June 20, 2022 by Joshua
in Addiction, Creativity, Nature

I volunteer a lot, so end up talking to organizers of volunteer organizations. Over the weekend I talked to two organizers of food volunteer organizations. One provides meals through a soup kitchen, the other collects food stores would throw away and delivers it to community centers.

Both repackage food delivered to them in disposable, single-use plastic containers. I know people were able to deliver food safely before plastic was invented, so I know this pollution is unnecessary.
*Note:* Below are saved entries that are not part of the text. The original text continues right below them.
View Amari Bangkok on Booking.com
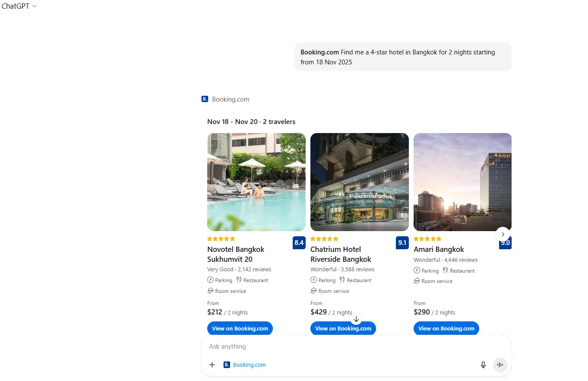The width and height of the screenshot is (588, 381). (446, 328)
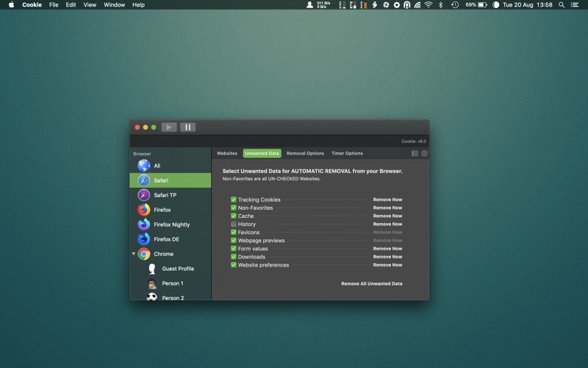Click the play button in the title bar

tap(168, 127)
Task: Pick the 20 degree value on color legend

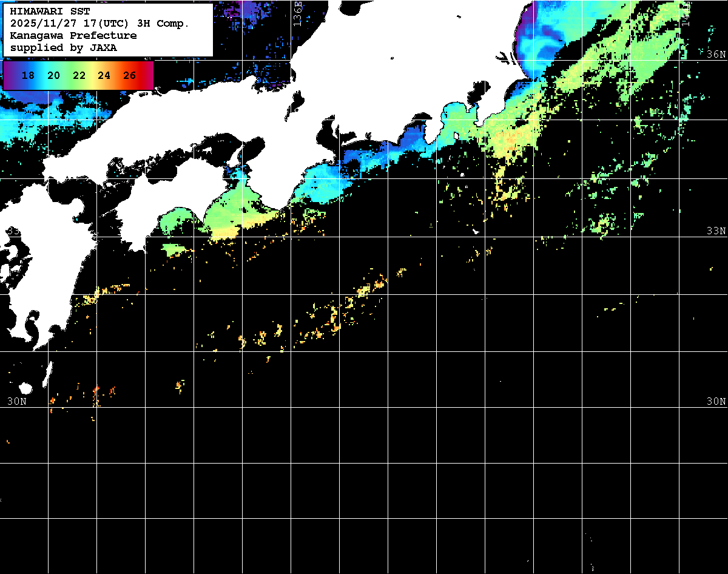Action: pos(53,76)
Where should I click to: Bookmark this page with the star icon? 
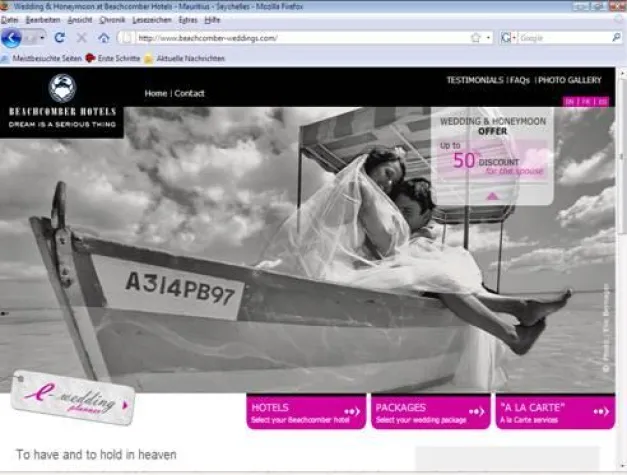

They know it too. Everyone knows it, but it’s easier to ignore it. To clarify, what are we ignoring when we produce plastic waste? Not some abstract concept of sustainability. Plastic comes from oil taken from outside the ecosphere and injected into it. It means displacing people from their land, corruption, violence, polluting land around the wells, burning fossil fuels to refine and create the plastic, to transport it, poisoning our bloodstreams and lungs, hormone-mimicking additives that lower sperm counts and raise miscarriage and birth defect rates, fill landfills, cover streets with trash, teach children to devalue the future and civic duty, fill the ocean, more corruption in waste disposal, get into the food chain, cause cancer, and more. A small but significant problem is that they heat the globe too, which most people think of first and most, but is just one of many many problems.

I’ve been working on pollution long enough to know people can react defensively, so do my best not to blunder into the topic, but people who feel they are helping can react defensively and then hostilely no matter how compassionately, empathetically, and diplomatically anyone approaches them. So I think I broached the topic maybe not at the Dalai Lama’s level, but reasonably benignly.

A soup kitchen providing food on a reusable plate. The people I talked to this weekend say it’s impossible for specious reasons that a moment’s imagination could overcome.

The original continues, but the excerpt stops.